Purdue Pharma filed a Chapter 11 plan of reorganization on Monday, March 15, and a related disclosure statement in the United States Bankruptcy Court for the Southern District of New York. According to the drugmaker, the plan charts a path for more than $10 billion of value, including 100% of Purdue’s assets, to be delivered to claimants and communities across the country affected by the opioid crisis.
The plan will resolve thousands of opioid lawsuits by restructuring Purdue into an entity that would steer profits to plaintiffs and require the company’s owners, the Sackler family, to contribute nearly $4.3 billion (paid out over nine years) to the settlement. The plan will transfer billions of dollars of value into trusts and will dissolve Purdue and transfer its operating assets to a newly formed company with the public-minded mission of addressing the opioid crisis. State and local governments will neither own, nor operate the new company.

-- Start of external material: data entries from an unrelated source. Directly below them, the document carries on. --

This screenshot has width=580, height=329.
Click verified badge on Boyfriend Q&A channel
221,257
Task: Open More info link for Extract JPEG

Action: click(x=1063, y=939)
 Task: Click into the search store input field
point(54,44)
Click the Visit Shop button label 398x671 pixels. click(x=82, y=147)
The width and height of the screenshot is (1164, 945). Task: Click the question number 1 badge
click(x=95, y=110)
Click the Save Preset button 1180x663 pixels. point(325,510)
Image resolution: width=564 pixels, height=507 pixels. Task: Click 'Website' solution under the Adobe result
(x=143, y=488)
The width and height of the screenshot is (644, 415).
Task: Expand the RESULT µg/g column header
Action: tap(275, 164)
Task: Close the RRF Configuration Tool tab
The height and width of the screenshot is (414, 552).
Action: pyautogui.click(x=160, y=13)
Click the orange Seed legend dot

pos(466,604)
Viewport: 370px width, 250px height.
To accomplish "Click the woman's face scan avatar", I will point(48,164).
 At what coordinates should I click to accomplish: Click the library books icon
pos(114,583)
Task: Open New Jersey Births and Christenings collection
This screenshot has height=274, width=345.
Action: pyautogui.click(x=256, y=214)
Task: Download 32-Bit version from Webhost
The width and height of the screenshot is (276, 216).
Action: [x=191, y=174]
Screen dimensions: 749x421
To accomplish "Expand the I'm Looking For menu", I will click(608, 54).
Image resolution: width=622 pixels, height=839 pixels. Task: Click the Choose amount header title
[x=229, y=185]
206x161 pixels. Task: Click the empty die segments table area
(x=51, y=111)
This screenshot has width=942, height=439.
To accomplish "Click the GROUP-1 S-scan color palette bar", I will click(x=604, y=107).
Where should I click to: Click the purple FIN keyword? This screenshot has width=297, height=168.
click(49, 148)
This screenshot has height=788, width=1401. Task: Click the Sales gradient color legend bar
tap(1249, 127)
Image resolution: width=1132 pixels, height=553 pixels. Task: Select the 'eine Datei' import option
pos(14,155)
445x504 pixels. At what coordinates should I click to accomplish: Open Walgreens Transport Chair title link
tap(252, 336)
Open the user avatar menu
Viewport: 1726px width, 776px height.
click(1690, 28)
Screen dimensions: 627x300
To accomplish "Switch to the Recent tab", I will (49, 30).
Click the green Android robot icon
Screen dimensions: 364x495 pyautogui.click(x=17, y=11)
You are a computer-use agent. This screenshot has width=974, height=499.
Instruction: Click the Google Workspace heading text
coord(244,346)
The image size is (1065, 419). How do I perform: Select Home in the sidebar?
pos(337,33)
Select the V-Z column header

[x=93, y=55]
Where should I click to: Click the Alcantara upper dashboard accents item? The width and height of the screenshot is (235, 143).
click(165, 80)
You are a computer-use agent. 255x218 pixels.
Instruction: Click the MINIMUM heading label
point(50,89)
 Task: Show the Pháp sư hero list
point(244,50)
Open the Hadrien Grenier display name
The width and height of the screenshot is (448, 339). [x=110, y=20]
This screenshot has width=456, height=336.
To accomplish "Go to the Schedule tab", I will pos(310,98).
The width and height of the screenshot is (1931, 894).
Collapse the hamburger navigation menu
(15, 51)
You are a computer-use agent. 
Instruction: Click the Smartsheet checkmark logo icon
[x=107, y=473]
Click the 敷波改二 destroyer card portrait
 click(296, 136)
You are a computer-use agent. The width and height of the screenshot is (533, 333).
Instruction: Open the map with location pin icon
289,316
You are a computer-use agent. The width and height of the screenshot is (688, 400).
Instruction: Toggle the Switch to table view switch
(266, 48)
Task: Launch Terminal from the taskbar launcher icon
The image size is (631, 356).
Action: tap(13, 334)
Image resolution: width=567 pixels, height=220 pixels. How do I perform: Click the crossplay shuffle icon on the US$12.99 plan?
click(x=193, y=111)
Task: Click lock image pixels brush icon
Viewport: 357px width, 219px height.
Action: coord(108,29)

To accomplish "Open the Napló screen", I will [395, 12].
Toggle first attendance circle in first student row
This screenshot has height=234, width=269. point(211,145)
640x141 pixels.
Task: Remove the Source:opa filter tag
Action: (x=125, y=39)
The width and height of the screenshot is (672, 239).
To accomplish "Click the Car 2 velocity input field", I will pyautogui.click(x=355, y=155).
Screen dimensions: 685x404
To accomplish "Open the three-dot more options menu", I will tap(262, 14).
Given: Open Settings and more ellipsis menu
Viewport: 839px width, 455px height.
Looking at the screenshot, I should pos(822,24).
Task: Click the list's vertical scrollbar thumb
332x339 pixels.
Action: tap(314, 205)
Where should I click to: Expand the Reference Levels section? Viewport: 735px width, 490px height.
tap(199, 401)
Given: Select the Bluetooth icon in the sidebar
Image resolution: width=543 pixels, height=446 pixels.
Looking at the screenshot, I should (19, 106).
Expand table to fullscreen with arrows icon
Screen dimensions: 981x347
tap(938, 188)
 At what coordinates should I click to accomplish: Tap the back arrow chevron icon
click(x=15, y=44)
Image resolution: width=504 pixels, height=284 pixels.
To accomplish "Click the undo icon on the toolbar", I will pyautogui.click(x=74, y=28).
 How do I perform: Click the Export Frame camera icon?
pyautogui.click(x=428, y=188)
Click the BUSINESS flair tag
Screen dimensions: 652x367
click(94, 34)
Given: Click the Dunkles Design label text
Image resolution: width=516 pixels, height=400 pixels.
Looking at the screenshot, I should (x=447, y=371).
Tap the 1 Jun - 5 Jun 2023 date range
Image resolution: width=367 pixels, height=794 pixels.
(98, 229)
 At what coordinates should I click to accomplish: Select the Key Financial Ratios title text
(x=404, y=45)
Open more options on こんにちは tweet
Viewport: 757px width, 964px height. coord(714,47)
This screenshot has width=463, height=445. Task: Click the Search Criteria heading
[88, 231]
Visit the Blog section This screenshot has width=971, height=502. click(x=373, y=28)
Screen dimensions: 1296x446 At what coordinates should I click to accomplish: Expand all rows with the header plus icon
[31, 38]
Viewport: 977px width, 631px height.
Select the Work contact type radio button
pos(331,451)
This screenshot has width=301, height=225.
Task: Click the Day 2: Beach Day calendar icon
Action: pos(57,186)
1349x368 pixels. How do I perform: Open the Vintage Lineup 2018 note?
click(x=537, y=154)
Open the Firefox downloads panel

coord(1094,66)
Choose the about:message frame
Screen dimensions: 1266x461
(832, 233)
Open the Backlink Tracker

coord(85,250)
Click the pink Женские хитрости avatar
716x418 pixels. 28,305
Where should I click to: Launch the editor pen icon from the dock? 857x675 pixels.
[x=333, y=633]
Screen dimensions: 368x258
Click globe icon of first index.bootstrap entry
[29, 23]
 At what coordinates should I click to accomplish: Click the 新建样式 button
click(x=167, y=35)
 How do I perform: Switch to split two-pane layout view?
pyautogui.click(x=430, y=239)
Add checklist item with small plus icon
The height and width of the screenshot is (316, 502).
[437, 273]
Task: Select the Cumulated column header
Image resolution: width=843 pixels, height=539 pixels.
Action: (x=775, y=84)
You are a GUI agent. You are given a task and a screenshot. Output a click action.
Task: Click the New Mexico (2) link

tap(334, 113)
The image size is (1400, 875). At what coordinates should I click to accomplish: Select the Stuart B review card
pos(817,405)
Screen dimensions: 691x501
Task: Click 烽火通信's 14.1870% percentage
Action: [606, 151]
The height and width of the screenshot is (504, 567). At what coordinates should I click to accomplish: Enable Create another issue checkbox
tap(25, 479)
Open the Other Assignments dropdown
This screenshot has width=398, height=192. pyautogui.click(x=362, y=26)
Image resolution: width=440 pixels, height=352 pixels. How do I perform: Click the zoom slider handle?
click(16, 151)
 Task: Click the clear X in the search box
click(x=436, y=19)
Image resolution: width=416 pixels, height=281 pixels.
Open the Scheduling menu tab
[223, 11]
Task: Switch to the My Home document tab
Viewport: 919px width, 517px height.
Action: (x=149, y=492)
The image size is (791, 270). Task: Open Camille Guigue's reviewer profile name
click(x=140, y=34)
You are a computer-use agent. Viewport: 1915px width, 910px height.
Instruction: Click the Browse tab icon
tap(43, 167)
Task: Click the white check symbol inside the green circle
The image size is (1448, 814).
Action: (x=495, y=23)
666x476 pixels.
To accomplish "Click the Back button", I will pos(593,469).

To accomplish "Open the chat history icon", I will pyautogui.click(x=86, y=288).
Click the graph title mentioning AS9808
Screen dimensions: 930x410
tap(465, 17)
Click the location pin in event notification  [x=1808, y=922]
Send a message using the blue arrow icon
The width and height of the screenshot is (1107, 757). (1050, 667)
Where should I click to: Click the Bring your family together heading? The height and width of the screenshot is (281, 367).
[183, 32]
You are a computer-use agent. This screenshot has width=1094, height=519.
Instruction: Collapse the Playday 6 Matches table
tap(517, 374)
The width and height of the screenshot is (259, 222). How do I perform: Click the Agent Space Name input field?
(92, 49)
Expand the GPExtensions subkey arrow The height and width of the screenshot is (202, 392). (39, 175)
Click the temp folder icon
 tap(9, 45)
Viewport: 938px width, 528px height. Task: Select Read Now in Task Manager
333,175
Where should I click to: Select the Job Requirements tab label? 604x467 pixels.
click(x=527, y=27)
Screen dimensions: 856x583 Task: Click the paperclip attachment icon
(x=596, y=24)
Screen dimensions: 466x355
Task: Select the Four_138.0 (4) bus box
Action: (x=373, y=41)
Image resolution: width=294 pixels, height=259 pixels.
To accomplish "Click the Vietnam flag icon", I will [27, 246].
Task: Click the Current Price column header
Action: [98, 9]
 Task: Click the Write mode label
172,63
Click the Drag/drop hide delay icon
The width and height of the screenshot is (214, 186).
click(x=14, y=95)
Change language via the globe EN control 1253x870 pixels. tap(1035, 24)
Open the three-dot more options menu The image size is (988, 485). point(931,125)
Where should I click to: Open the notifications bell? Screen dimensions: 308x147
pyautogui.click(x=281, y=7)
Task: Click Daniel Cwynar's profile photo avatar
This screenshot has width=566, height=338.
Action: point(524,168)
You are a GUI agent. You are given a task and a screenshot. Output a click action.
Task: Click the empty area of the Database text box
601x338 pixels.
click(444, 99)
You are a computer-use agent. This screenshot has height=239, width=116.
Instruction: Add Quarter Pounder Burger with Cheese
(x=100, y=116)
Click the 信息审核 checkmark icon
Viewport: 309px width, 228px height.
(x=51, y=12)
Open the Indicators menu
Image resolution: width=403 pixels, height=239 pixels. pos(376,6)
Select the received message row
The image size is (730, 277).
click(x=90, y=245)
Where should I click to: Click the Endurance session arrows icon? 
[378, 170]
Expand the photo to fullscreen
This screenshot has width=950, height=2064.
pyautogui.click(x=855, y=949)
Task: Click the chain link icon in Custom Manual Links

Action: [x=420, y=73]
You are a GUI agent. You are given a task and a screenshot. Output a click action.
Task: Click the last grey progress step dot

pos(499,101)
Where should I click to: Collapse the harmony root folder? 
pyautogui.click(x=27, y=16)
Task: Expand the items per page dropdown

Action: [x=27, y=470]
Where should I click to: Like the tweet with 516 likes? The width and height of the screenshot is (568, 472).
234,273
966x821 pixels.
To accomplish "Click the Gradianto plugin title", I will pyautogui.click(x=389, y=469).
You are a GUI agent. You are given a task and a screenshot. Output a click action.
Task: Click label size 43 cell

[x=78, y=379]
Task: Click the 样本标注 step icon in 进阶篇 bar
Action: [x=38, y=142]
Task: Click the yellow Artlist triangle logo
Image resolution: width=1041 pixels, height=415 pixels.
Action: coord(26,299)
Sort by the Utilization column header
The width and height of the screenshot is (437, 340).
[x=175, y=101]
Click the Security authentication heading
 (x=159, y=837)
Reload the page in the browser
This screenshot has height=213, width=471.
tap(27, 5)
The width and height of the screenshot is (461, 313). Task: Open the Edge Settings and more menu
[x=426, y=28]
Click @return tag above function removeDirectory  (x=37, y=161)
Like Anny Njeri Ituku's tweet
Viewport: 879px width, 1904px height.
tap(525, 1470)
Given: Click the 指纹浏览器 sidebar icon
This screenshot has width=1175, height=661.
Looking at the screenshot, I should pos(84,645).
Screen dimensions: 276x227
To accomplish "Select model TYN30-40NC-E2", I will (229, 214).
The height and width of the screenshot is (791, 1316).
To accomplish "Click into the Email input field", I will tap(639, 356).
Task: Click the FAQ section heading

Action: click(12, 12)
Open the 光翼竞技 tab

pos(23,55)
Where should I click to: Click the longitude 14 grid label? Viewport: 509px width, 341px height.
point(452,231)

Purdue originally filed for bankruptcy in September 2019 when it faced almost 3,000 lawsuits. This plan is meant to serve as its path out of bankruptcy.
The various trusts would be funded with an initial cash infusion of $500 million immediately after the company emerges from bankruptcy and another $1 billion generated from the new entity’s assets and operations through 2024. This new entity will be overseen by a board comprising independent managers selected by states and local governments in consultation with Purdue.